Si pour Galilée le Réel est mathématisable, après l’avènement de la physique quantique, cette position n’est plus tenable. Pour Bernard d’Espagnat, le Réel n’est pas atomisable par la pensée et n’est, apparemment, même pas conceptualisable.   La non-localité, appelée aussi non-séparabilité, de tout phénomène a été démontrée par la physique (John Bell pour la théorie et Alain Aspect pour l’expérience).  Le réel n’est donc pas divisible en objets indépendants. Ce réel est un et indivisible. Aucun objet ne peut être pensé comme un être en soi. La philosophie de Plotin, raffinée par les écoles néo-platoniciennes  est la moins incompatible avec ce que nous propose la physique contemporaine. Toutefois, la physique ne peut rien dire sur l’ontologie.

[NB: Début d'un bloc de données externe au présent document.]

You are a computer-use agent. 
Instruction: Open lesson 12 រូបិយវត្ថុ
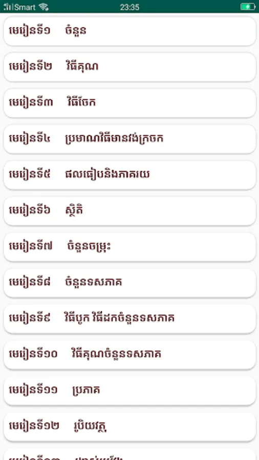tap(130, 427)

Elle peut seulement infirmer les représentations que nous voulons en donner, ce qui est déjà beaucoup ! Par contre, la physique  est apte à prédire notre réalité empirique, celle qui est tissée de notre expérience humaine et intersubjective. Son objectivité est dite faible. De ce fait, la notion de création  échappe à la physique: la notion de création n’est pas une notion scientifique. Telle quelle, on ne peut la maîtriser et moins encore la mathématiser (Bernard d’Espagnat).

 

La physique est donc fondamentalement incomplète. Mais l’incomplétude ne vient pas seulement de la théorie quantique et de sa vérification expérimentale. L’incomplétude frappe aussi les mathématiques. Les mathématiciens Bertrand Russell et David Hilbert espéraient, au début du XXème siècle, fonder les mathématiques sur une solidité à toute épreuve. Cependant, le théorème d’incomplétude de Kurt Gödel énoncé en 1930 est venu ruiner ces espoirs : Tous les systèmes formels sans contradiction interne et constitués d’un nombre fini d’axiomes contenant l’arithmétique des entiers naturels, sont incomplets. Il y a toujours un énoncé – dit indécidable – qui échappe à la démonstration. Ce théorème démontre que dans toute axiomatique qui contient l’arithmétique, ce qui est le cas des mathématiques utilisées en physique, il existe toujours une proposition non démontrable qui peut être arbitrairement choisie vraie ou fausse, sans rendre incohérente la théorie mathématique dérivant de l’axiomatique.

Cette notion d’incomplétude, au sens que lui donne Gödel, exprime une idée totalement nouvelle en science : le discours mathématique n’exprime pas tout ce que l’on attend de lui, il y a quelque chose qui résiste à toute expression, il y a de l’indicible (Jean-Louis Léonhardt).